Edit Word documents effortlessly and without changing the original formatting of the document.
The original docx
library is great but it's missing one important feature: keeping the original formatting.
However, this functionality is pretty useful if you want to automate document writing or editing and need to adhere to strict formatting rules. This is a common requirement in corporate environments for example.
This module adds that feature with some functions that allow editing documents without changing the original formatting.
With pip: pip install docxedit
Included as a dependency: python-docx
(docx
)
Most of the functions in this module work primarily with runs, which are sequences of strings with the same formatting style. Breaking the document into runs allows us to edit the text without changing the original formatting.
Some of the functionalities that this module include:
- Replacing all occurrences of a string with a new string (optionally limit this up to a paragraph number, and include or exclude tables)
- Removing a line that includes a specific string
- Add text to a table
The beauty of this module is that you can use all of its functions to mass edit Word documents with consistency and precision. This is useful especially in corporate environments where a lot of document writing or editing can be automated.
Usage of this module is really simple. Here are some examples:
from docx import Document
import docxedit
document = Document('path/to/your/document.docx')
# Replace all instances of the word 'Hello' in the document with 'Goodbye' (including tables)
docxedit.replace_string(document, old_string='Hello', new_string='Goodbye')
# Replace all instances of the word 'Hello' in the document with 'Goodbye' but only
# up to paragraph 10
docxedit.replace_string_up_to_paragraph(document, old_string='Hello', new_string='Goodbye',
paragraph_number=10)
# Remove any line that contains the word 'Hello' along with the next 5 lines after that
docxedit.remove_lines(document, first_line='Hello', number_of_lines=5)
# Add text in a table cell (row 1, column 1) in the first table in the document
docxedit.add_text_in_table(document.tables[0], row_num=1, column_num=1, new_string='Hello')
# Save the document
document.save('path/to/your/edited/document.docx')

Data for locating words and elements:
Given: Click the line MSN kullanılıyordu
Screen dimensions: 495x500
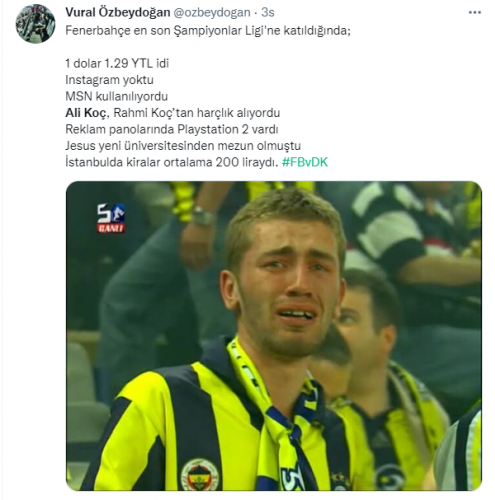Looking at the screenshot, I should pyautogui.click(x=116, y=96).
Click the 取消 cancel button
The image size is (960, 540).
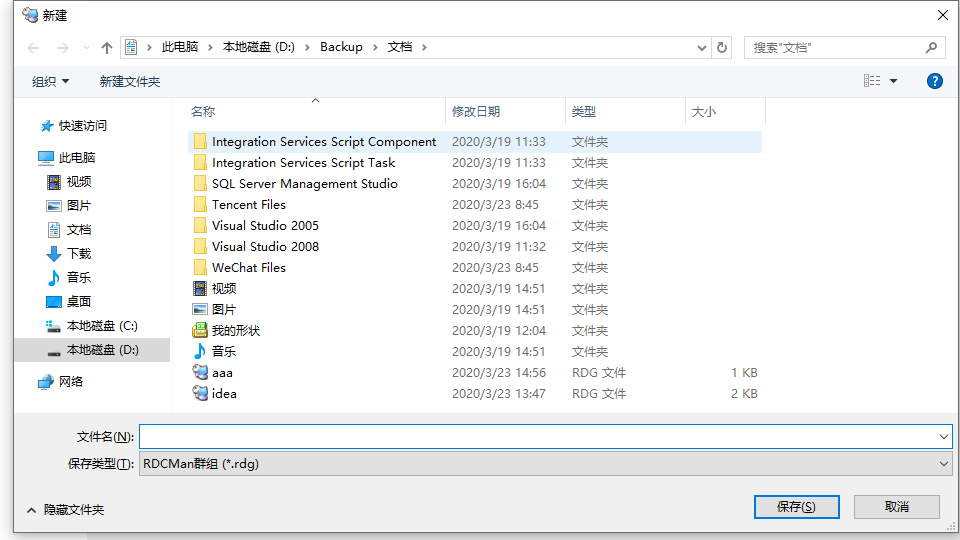[x=897, y=507]
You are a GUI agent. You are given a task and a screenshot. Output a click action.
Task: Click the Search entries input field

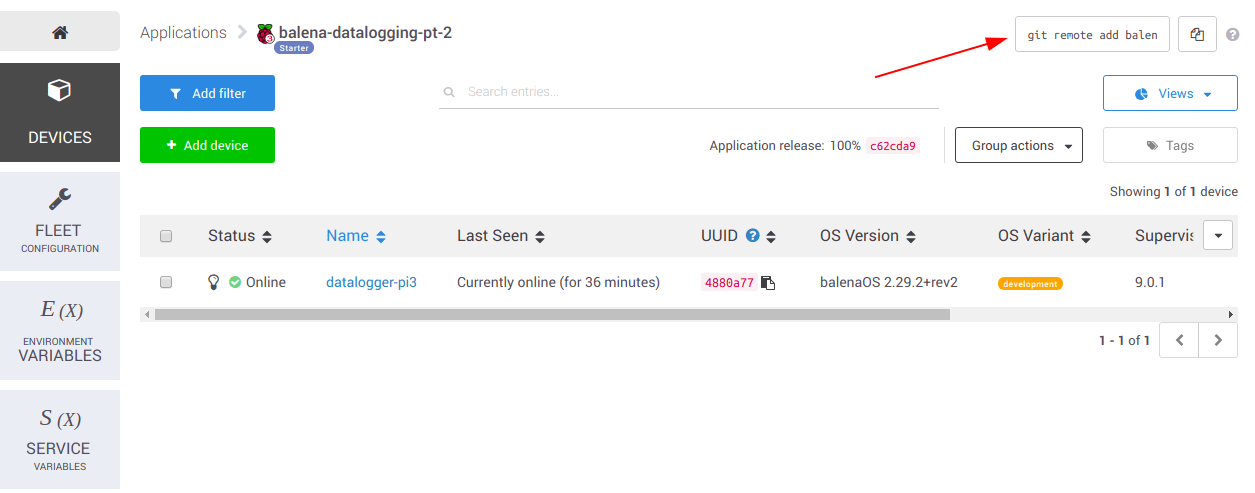click(x=688, y=92)
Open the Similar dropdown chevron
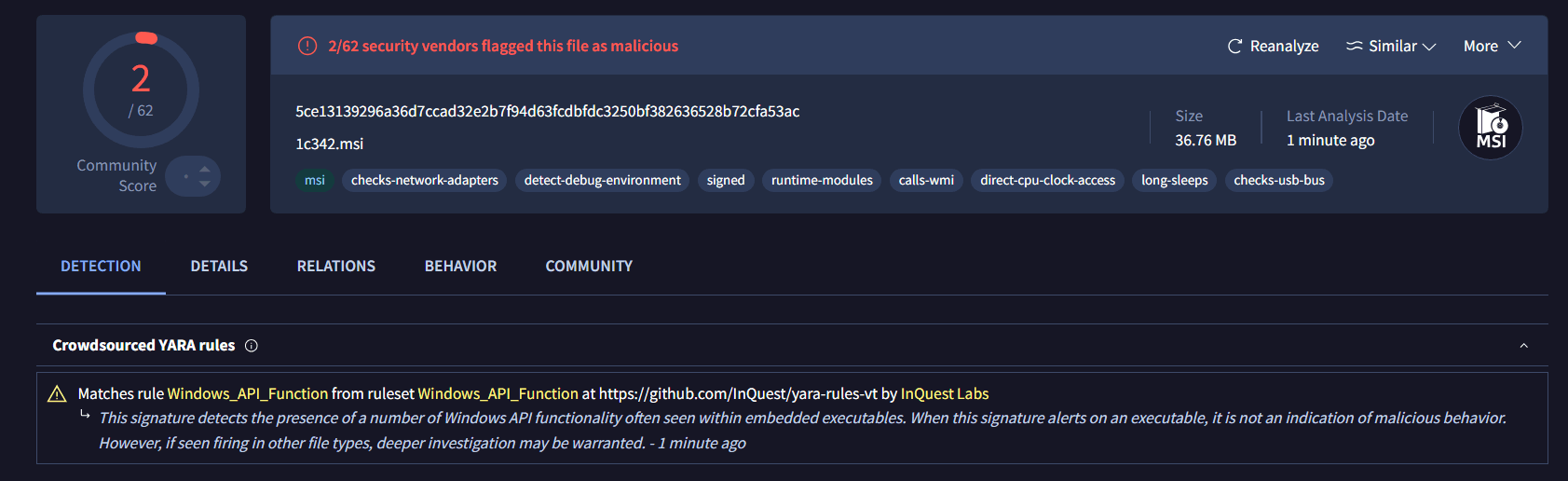Screen dimensions: 1568x481 pos(1429,47)
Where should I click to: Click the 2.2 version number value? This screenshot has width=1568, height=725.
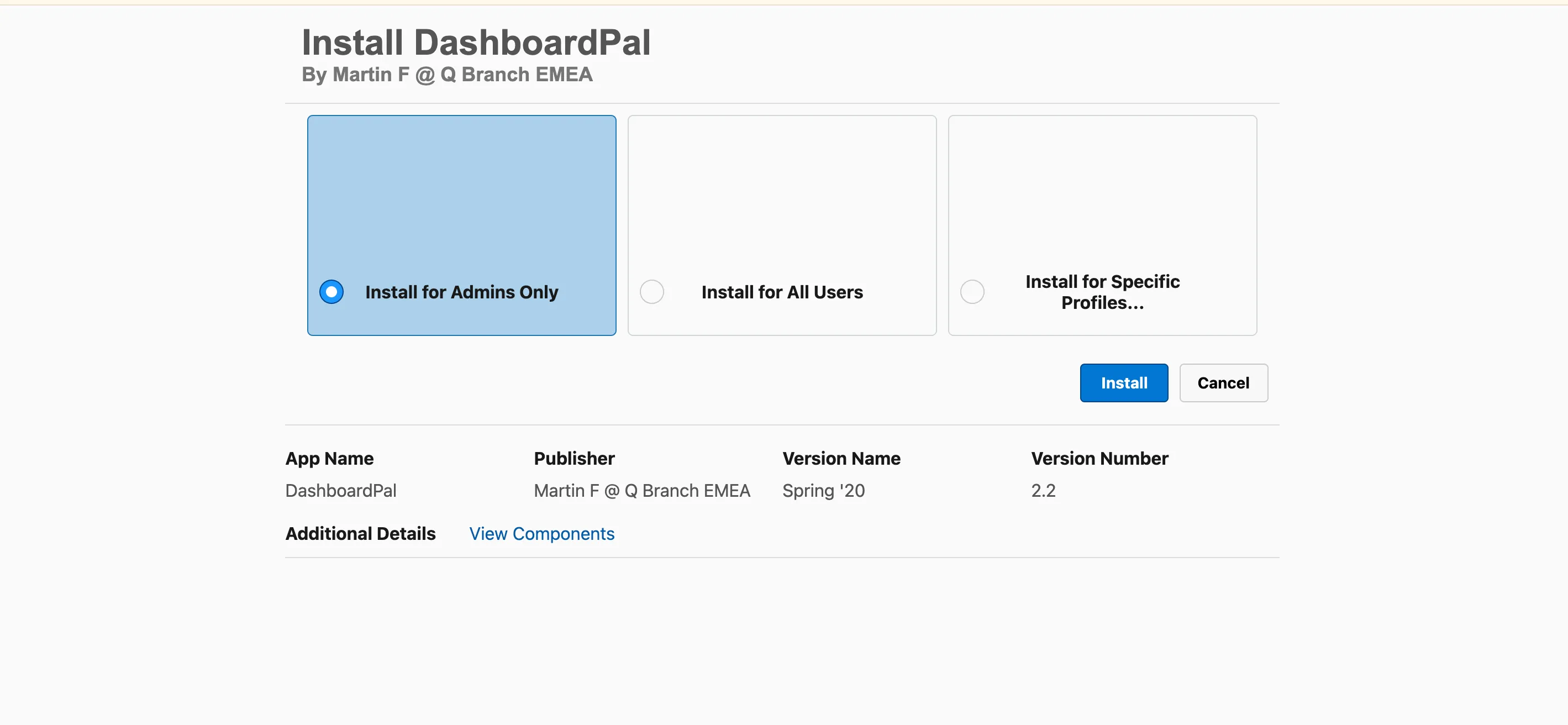coord(1043,491)
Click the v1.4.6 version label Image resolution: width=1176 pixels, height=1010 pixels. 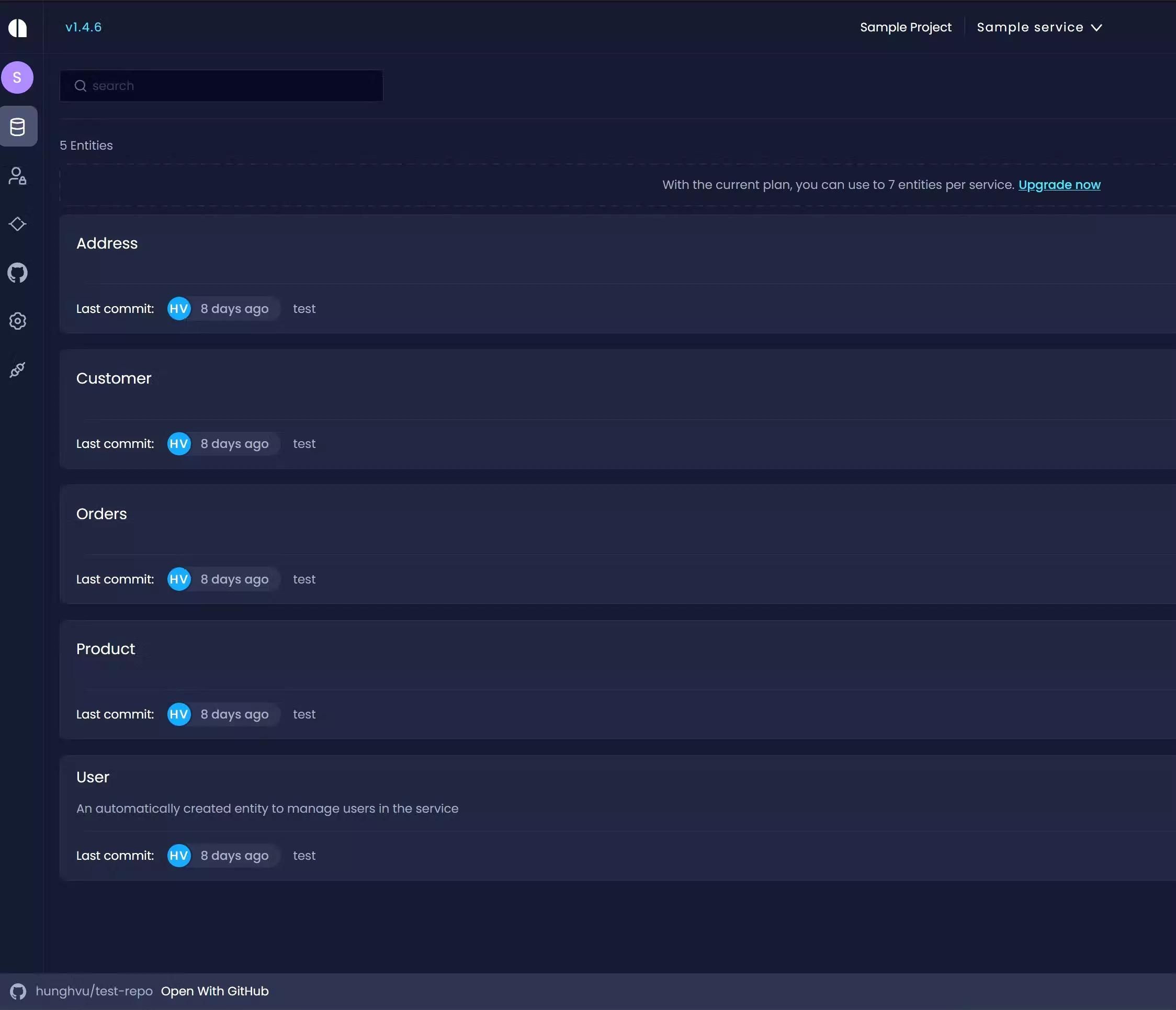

§ **Problems to solve**
1 - Answer these questions from the docxedit description.
(a) Which feature does the description say the original docx library is missing?
(b) How does the description define runs?
(c) Which package is included as a dependency?
2 - Reproduce word for word the portion of the docxedit description that begins at the words "- Removing a" and stops after the words "document = Document('path/to/your/document.docx')".

§ **Answers to each task**
1 -
(a) Keeping the original formatting.
(b) Runs are sequences of strings with the same formatting style.
(c) python-docx.

2 -
- Removing a line that includes a specific string
- Add text to a table
The beauty of this module is that you can use all of its functions to mass edit Word documents with consistency and precision. This is useful especially in corporate environments where a lot of document writing or editing can be automated.
Usage of this module is really simple. Here are some examples:
from docx import Document
import docxedit
document = Document('path/to/your/document.docx')